On pourrait croire que le porno ne me concerne plus, mais en réalité il me concernera toujours. C’est d’autant plus vrai que j’y ai maintenu des contacts et que j’ai vu cette industrie s’effondrer économiquement. J’ai également vu des actrices arriver puis repartir, j’ai vu leurs conditions de travail se dégrader, je les ai écoutées me raconter ce qu’elles vivaient sur certains tournages. Je me suis dit que si je ne faisais pas ce film, personne ne le ferait jamais. C’est un milieu très compliqué, il faut le connaître de l’intérieur pour bien saisir les tenants et aboutissants. Un journaliste extérieur n’aurait jamais pu obtenir ces témoignages. »

Au début de ce documentaire vous déclarez «  …le piratage de mes films a eu un impact sur ma vie que les gens ne soupçonnent pas … « . Pouvez-vous expliquer aux parents qui nous lisent ce que signifie cette phrase ?
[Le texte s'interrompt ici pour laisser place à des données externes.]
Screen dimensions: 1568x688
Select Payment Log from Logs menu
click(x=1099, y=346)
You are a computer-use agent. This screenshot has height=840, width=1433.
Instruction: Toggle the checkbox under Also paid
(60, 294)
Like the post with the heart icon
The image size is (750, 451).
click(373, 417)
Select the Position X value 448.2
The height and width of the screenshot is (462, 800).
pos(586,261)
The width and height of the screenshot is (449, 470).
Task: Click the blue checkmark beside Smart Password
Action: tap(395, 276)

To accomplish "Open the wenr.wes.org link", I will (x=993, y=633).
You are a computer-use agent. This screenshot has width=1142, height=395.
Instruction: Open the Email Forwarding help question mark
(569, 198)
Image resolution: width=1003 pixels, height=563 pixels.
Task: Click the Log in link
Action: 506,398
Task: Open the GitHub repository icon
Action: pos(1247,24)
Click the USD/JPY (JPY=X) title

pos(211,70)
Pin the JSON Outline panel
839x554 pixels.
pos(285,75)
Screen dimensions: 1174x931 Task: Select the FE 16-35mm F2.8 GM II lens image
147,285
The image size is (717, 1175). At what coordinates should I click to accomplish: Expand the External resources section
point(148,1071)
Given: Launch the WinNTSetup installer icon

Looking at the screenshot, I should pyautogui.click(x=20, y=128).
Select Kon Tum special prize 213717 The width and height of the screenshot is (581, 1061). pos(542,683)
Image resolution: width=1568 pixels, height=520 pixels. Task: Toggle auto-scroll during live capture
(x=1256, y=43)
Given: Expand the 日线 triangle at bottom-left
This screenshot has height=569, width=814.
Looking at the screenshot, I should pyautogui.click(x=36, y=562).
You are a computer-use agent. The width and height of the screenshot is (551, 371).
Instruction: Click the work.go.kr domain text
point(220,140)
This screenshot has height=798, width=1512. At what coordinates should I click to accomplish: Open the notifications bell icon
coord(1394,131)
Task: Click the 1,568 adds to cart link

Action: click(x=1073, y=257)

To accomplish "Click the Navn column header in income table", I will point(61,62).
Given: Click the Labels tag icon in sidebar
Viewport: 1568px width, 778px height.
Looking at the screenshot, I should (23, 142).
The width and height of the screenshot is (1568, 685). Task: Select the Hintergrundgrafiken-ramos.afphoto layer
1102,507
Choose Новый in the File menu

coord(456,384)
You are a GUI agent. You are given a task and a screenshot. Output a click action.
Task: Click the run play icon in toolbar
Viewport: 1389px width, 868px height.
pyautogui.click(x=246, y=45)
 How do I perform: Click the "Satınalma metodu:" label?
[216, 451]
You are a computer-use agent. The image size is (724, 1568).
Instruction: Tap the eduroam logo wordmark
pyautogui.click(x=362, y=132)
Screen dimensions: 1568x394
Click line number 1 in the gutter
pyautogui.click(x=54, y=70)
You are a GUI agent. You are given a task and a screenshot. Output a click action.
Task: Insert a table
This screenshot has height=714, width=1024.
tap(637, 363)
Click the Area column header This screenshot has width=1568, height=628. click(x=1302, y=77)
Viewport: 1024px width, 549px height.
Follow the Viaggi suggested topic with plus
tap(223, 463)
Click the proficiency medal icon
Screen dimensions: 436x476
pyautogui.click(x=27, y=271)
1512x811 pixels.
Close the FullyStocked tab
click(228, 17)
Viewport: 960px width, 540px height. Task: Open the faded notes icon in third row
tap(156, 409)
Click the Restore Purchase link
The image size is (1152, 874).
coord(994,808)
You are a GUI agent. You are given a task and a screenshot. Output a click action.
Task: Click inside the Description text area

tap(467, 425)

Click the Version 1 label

« À l’heure actuelle, 95% de la consommation mondiale de porno passe par ce que l’on appelle « les tubes », à savoir des sites de streaming en accès libre et gratuit construits sur le même modèle de YouTube. Leurs chiffres de fréquentation sont ahurissants, nous en sommes à plus de 200 milliards de vidéos visionnées rien que pour l’année 2016. Ces sites sont accessibles à tous, peu importe l’âge, sans aucun contrôle. Le streaming offre une immédiateté que ne permettait pas le téléchargement et ne laisse aucune trace, du moins en apparence. Ce qui explique que n’importe qui peut avoir accès à ces vidéos, des voisins, des collègues, des enfants, à partir d’un simple smartphone. Dans les cours de récréation, les gamins peuvent faire circuler une vidéo en quelques clics et il est difficile de pouvoir tout contrôler.

Et cela a également un impact sur nos vies en tant qu’anciennes professionnelles. Il y a quelques semaines une ancienne actrice m’a contactée : elle avait repris ses études mais était à deux doigts de se faire renvoyer de son école parce que les étudiants s’amusaient à faire circuler ses scènes pendant les cours. Ce n’est qu’un exemple parmi tant d’autres. »

Au terme de cette enquête, selon-vous, pouvons-nous estimer que les enfants/adolescents sont des cibles commerciales comme les autres pour les « Tubes » ?

« Oui, le public mineur représente une proportion relativement conséquente de la fréquentation de ces sites. Difficiles de connaître les chiffres réels de fréquentation, car ces sites ne publieront jamais ce type de statistiques dérangeantes. Tout ce que je sais, c’est qu’à l’époque où je travaillais sur mon précédent documentaire, « À quoi rêvent les jeunes filles ? », qui portait sur le rapport au corps et la sexualité des « natifs numériques », plusieurs jeunes personnes se revendiquaient issues de « la génération Youporn ».

Dans Pornocratie, le réalisateur Pierre Woodman raconte que lorsqu’il fait passer des castings à des jeunes femmes, certaines affirment le connaître depuis qu’elles ont 8 ans ! C’est la raison pour laquelle ces sites ne proposent pas de contrôle de l’âge : ils savent que cela limiterait de façon considérable leur fréquentation. »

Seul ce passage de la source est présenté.